No, the system didn't work...

Pilots’ union: The system didn’t work after the attack eitherposted at 5:45 pm on December 30, 2009 by Allahpundit


It worked like “clockwork” once Abdulmutallab was pinched, Napolitano insisted. Here’s what clockwork looks like eight years after the most infamous coordinated hijackings in history:

Members of the Allied Pilots Association, the pilots’ union at American Airlines, said Wednesday that the U.S. Transportation Security Administration didn’t do enough to warn in-air flight crews of the Christmas Day terrorist threat on a Northwest Airlines flight.

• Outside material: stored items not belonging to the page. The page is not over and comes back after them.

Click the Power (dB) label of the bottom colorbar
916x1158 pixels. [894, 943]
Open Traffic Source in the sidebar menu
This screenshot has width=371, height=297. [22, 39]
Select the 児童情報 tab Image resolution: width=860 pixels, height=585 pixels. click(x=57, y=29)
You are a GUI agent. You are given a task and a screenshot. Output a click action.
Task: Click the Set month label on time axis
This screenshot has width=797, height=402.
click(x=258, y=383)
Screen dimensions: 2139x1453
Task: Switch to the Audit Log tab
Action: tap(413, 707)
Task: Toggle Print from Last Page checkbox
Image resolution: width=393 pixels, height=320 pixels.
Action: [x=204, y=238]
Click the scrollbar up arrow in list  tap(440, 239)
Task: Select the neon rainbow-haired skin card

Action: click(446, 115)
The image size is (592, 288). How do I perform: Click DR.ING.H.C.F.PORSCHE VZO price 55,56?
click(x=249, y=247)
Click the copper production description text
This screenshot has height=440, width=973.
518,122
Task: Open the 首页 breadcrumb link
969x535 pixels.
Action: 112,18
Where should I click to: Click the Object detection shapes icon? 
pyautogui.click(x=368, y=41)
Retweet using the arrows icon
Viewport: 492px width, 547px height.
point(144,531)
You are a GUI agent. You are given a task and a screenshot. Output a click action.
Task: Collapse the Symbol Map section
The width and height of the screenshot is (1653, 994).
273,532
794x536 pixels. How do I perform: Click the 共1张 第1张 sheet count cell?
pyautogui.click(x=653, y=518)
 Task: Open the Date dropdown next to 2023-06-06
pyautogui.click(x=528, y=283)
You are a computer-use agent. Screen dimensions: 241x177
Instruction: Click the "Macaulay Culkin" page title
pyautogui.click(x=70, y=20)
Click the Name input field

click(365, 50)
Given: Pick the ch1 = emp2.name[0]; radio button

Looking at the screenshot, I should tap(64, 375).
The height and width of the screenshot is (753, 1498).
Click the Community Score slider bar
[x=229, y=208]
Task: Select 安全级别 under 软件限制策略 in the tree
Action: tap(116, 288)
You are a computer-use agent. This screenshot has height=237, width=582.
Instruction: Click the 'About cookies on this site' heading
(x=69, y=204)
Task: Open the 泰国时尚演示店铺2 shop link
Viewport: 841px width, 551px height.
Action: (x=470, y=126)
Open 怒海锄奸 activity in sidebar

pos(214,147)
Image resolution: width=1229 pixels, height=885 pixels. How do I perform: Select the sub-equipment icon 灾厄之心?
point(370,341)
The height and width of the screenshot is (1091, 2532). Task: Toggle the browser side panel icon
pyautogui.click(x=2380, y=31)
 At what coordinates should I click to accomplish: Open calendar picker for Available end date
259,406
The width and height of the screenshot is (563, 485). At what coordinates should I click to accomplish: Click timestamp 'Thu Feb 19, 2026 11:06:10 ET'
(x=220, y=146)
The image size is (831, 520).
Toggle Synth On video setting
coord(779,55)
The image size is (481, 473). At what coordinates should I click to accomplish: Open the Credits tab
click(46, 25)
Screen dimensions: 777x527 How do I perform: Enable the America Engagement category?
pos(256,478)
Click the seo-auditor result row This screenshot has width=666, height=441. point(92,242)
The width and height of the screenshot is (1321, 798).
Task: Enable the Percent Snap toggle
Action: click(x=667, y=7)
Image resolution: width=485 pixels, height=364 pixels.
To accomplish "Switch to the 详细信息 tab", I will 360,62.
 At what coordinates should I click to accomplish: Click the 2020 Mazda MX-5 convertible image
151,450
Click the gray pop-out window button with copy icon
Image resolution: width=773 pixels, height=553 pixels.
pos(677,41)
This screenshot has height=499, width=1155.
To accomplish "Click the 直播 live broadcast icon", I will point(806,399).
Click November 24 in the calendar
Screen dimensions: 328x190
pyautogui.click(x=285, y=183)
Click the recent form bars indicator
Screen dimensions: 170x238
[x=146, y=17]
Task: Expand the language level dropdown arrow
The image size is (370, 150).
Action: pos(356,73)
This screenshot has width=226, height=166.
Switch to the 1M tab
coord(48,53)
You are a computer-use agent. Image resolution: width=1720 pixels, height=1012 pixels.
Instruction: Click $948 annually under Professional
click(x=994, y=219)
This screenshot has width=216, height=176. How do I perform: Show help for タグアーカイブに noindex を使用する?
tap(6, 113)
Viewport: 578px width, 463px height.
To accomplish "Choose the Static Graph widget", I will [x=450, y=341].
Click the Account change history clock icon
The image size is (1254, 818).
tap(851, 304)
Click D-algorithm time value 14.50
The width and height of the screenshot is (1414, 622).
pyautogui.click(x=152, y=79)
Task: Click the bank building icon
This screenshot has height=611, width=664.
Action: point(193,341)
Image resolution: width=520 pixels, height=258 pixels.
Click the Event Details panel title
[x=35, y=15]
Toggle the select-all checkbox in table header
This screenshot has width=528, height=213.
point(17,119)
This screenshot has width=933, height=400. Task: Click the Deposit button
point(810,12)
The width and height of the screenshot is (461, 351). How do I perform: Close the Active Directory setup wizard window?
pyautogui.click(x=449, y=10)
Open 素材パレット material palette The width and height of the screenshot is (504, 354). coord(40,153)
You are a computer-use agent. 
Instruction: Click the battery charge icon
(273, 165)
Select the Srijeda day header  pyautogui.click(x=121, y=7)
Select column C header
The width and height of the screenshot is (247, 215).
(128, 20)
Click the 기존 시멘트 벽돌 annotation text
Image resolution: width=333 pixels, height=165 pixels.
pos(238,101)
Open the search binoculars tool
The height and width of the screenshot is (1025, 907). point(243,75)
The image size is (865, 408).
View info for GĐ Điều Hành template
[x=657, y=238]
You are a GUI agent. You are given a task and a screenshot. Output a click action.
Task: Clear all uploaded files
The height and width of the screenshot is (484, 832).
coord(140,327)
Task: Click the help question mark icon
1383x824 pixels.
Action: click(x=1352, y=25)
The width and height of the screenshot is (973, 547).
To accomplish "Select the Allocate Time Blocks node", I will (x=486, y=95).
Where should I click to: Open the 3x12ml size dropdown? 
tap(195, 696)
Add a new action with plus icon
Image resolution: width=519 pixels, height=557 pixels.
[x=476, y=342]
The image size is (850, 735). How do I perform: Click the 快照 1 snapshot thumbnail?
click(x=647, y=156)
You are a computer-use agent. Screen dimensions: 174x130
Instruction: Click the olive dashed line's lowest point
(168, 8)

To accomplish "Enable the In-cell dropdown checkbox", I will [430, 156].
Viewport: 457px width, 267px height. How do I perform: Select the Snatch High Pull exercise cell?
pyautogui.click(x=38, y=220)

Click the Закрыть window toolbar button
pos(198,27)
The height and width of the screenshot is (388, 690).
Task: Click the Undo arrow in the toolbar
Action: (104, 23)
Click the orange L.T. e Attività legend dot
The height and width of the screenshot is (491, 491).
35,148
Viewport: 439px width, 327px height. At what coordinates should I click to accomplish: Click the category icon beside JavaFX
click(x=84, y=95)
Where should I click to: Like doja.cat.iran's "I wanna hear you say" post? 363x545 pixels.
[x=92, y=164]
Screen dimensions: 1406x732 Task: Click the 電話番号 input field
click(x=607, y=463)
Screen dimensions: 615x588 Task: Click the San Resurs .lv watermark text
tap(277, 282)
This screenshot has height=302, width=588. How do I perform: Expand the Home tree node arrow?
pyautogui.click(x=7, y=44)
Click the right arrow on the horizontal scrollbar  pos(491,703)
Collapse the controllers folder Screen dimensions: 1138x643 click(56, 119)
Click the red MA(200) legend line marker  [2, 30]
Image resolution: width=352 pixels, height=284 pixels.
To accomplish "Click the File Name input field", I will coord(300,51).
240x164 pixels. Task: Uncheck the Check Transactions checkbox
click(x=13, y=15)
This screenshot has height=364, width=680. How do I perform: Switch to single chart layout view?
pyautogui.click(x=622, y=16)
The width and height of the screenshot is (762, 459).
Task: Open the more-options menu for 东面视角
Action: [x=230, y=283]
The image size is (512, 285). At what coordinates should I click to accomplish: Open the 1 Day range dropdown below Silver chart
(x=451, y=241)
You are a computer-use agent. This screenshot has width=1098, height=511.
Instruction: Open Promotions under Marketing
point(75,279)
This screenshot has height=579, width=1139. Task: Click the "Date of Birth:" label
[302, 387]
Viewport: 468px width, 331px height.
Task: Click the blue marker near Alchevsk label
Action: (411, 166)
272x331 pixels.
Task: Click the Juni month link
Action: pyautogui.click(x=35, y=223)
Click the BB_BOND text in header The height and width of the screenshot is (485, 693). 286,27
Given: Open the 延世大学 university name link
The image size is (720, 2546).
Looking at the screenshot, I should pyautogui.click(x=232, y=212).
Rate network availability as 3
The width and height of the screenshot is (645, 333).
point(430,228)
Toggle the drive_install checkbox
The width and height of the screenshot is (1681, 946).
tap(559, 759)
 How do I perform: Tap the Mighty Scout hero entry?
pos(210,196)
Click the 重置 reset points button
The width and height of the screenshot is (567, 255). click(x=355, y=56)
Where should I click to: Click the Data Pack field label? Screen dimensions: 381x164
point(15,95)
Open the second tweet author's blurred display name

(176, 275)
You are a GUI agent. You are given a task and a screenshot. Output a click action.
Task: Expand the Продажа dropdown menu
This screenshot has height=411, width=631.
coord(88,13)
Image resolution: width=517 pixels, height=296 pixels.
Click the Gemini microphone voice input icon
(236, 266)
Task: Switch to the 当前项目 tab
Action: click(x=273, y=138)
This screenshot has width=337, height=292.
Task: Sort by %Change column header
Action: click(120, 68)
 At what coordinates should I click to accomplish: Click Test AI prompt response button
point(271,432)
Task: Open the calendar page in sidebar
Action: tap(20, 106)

In a letter to American Airlines pilots, the APA called for better communications at the time of potential security threats. “Some pilots were left out of the loop” when the TSA told management at American, a unit of AMR Corp. (AMR), and other airlines, to contact only the pilots of inbound transatlantic flights. The Northwest flight came into Detroit from Amsterdam. To ensure overall safety, “The TSA should have mandated that information about this security event be passed on to all airborne flights,” the APA Government Affairs Committee wrote.

Aside from that and failing to stop Abdulmutallab from getting on the plane with a bomb, the system worked. Speaking of which, another missed red flag was suddenly un-missed this afternoon. In addition to the fact that cryptic information about a mysterious Nigerian meeting with terrorists in Yemen somehow wasn’t linked to a Nigerian father reporting his extremist son missing in Yemen in November, we’ve got this piece of the puzzle from an unnamed U.S. intel official:

A high-ranking counterterrorism official told CBS News correspondent Kimberly Dozier Wednesday that U.S. intelligence agencies “knew Al Qaeda was promising a Christmas surprise” but weren’t able to piece together the details in time to prevent the attempted bombing of a Northwest Airlines flight arriving in Detroit.


“We’d been tracking this stuff for months, without being able to connect the dots of what was happening, and what was going to happen,” said the official, who spoke on the condition of anonymity. “The problem is they get 8,000 messages a day at the [National Counter Terrorism Center]. But we couldn’t come up with something that was credible … so we assumed al Qaeda was still in the planning stages.”

Abdulmutallab bought his round-trip ticket for Christmas Day travel in Ghana on December 16 — under his real name. Even if the airline databases in Ghana aren’t available to U.S. intel, the ones in Europe, where he made his connection, probably are. In which case, how’d they miss a “Christmas surprise” that involved a Nigerian suspected of terrorist sympathies by his own father traveling on Christmas?

I wonder what the next red flag to have been missed will turn out to be. Hmmm.